My 2-year-old wild child has started pretending to be a cat randomly throughout the day.
She’ll pounce around on all fours with her little “meows” and climb onto our laps for pets (which we happily oblige).
This has especially peeked the interest of our 7-year-old, who typically loves to admire his little sister from a distance (where he can keep an eye on her unpredictable, occasionally feral behavior).
When she goes in cat-mode, however, it’s a different story. He transforms into this cat-loving, feline-protecting animal enthusiast, putting his nurturing instincts on full display in a way we’ve never seen before.

Aldrich’s son holds his little sister as she pretends to be a baby kitten.
“Hiiiiii, kitty.” “You’re a nice, kitty.” “Does kitty want food?”

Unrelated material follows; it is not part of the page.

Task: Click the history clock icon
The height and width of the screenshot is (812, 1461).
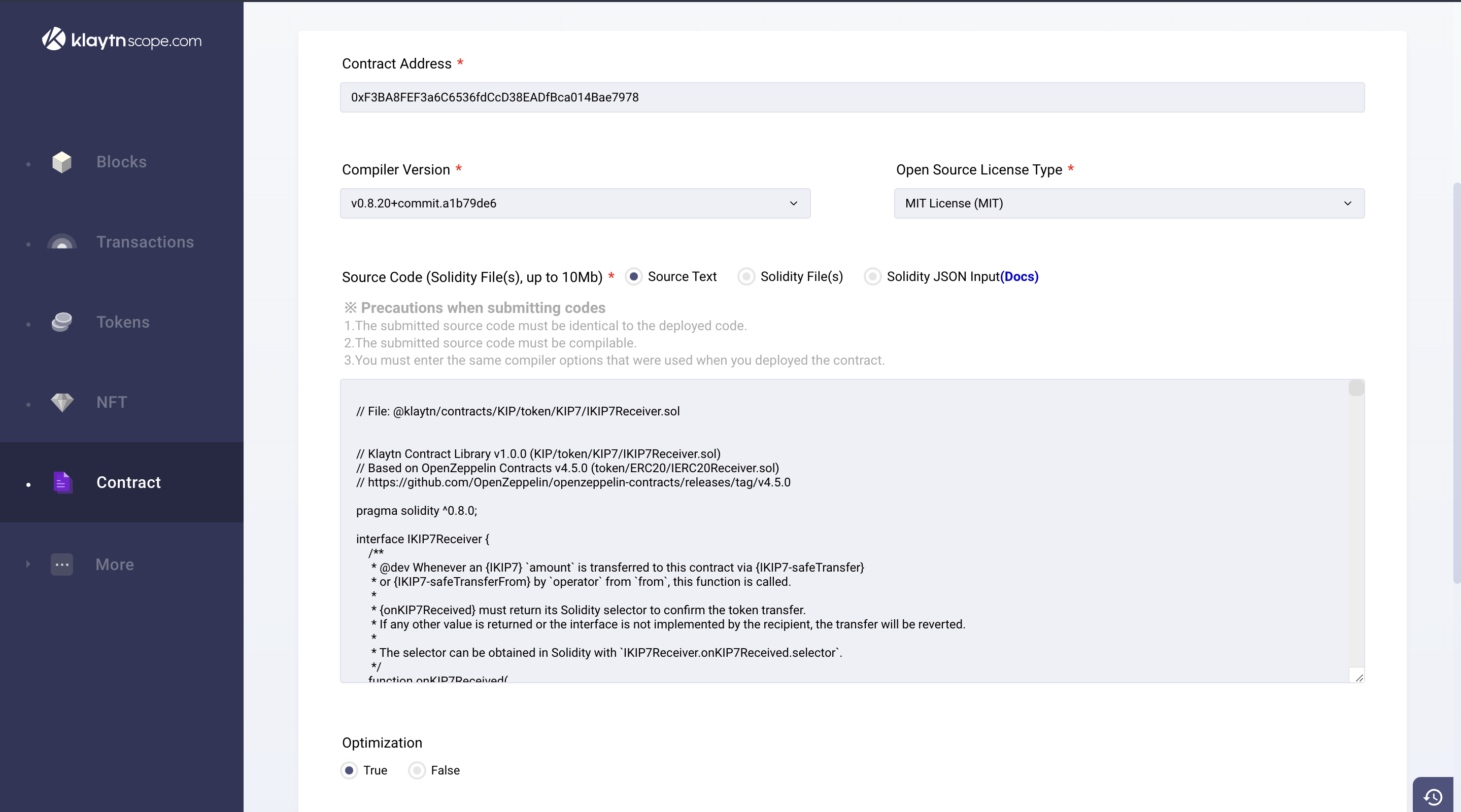Action: coord(1433,797)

He’ll follow her around, pick her up and eventually hold her on his lap like a baby, staring at her with this gigantic smile while she purrs and meows acceptingly. It might be the most adorable thing I’ve seen or will ever see for the rest of my life. The moment gave me a lift I didn’t even know I needed. Now, whenever parenting gets hard, l close my eyes and picture it. I mentioned this to my dad, a licensed therapist, and he said, “Well, that’s a glimmer!”
Never heard of them? I was right there with you. Glimmers are those tiny, seemingly insignificant moments that arise from appreciating everyday experiences, such as enjoying a sunset or a child’s laughter. By recognizing and savoring glimmers, you can cultivate a more positive outlook and reduce stress.
Think the polar opposite of triggers. Unlike triggers, which evoke negative emotions and activate the body’s stress response, glimmers stimulate feelings of calm and safety. This mindfulness practice encourages individuals to focus on the present and appreciate the beauty around them, leading to improved mental health and emotional resilience.
The term was coined by Deb Dana, a licensed clinical social worker who specializes in complex trauma. In her 2018 book, The Polyvagal Theory in Therapy, Dana notes that glimmers aren’t grand experiences. On the contrary, she says, “They’re micro moments that begin to shape our system in very gentle ways.”
If we pay attention, we’ll see that glimmers are everywhere. Has a beautiful sunset ever taken your breath away? Are there moments when you stop what you’re doing to delight in your child’s smile, the taste of your favorite fruit or something else? If you paused to notice the pleasure you were experiencing and to savor the moment, then your mental health and nervous system automatically benefited.
The tricky part is being present enough to notice life’s little glimmers when they arise. Be on the lookout! Show your kids that the amount of good things in our lives depends on our ability to notice them. So, savor those sunsets. Soak up those smiles. And, most importantly, if your 2-year-old turns into a kitty cat while you’re at Cracker Barrel, just let them “meow” it out and enjoy your biscuit.